Groundwater from detritic aquifers is used intensively for agriculture in the Aconcagua basin, Central Chile. The area is well known for its water scarcity and since 2010 precipitation decreased generating serious problems concerning the water uses. The intensive pumping from boreholes located in the upper basin generated a drop in piezometric levels greater than 4 m. These strong changes occur in the lower part of the upper basin where the recharge could occur. In this area, the rocks are fractured around to a regional scale master fault (Pocuro fault). In addition, 10 cold springs and 8 thermal springs outflow at different elevation spatially related to the fault. This hydrogeological assessment point to the relevance of asses and understand the recharge processes and the role of the faults in the groundwater flow of the Aconcagua basin.During winter 2016 41 water samples from springs, boreholes, river and rain were collected. To assess the hydrogeochemical processes major, minor and trace elements were analyzed at CEGA labs. Stable isotopic data where obtained at ZAIDIN lab. Data have been interpreted using classical hydrogeochemical and statistical tools.

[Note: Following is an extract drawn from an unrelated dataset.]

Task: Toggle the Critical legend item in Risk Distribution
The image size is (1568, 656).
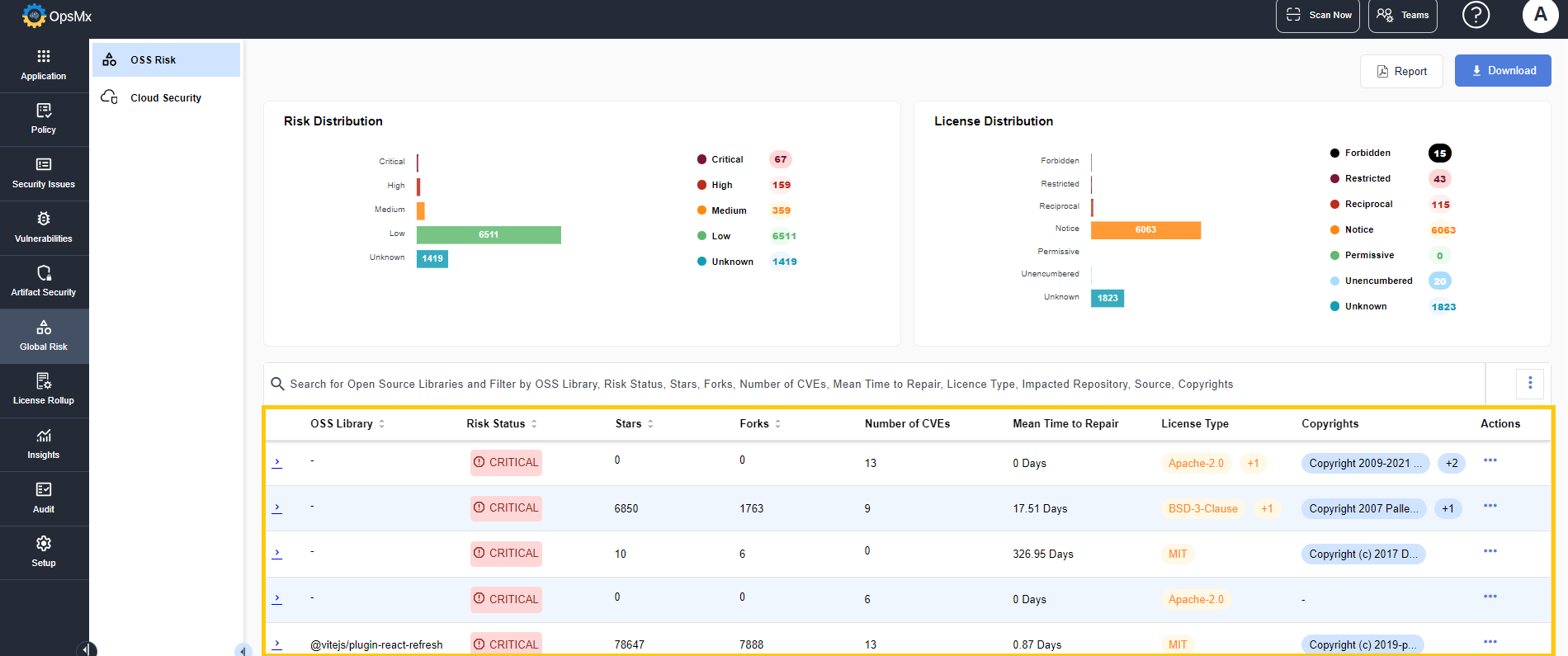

The electrical conductivity (EC) range between 31 µ/cm to 714 µ/cm. The measured pH is between 3,86 to 9,62. The waters types are mainly HCO3-Ca and SO4-Ca. The HCO3-Ca waters have neutral to slightly alkaline pH while the SO4-Ca waters have the lowest pH values (<6). The data indicates that the main hydrogeochemical process is the water-rock interaction that gives most of the ionic concentration observed.Isotopic data show that all samples from springs fall on the Local Meteoric Water Line, suggesting a short residence time and/or shallow circulation depth. The study of structural and geometrical faults assessment is a key tool to determine the most probable pathways of groundwater and to define the presence of fractured aquifer.